__Your assignment__:
Copy all of the entries that follow, exactly.
┏━━
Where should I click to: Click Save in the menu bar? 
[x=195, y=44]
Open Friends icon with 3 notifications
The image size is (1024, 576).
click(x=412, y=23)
┗━━
__Exercise result__:
Where should I click to: Click Save in the menu bar? 
[x=195, y=44]
Open Friends icon with 3 notifications
The image size is (1024, 576).
click(x=412, y=23)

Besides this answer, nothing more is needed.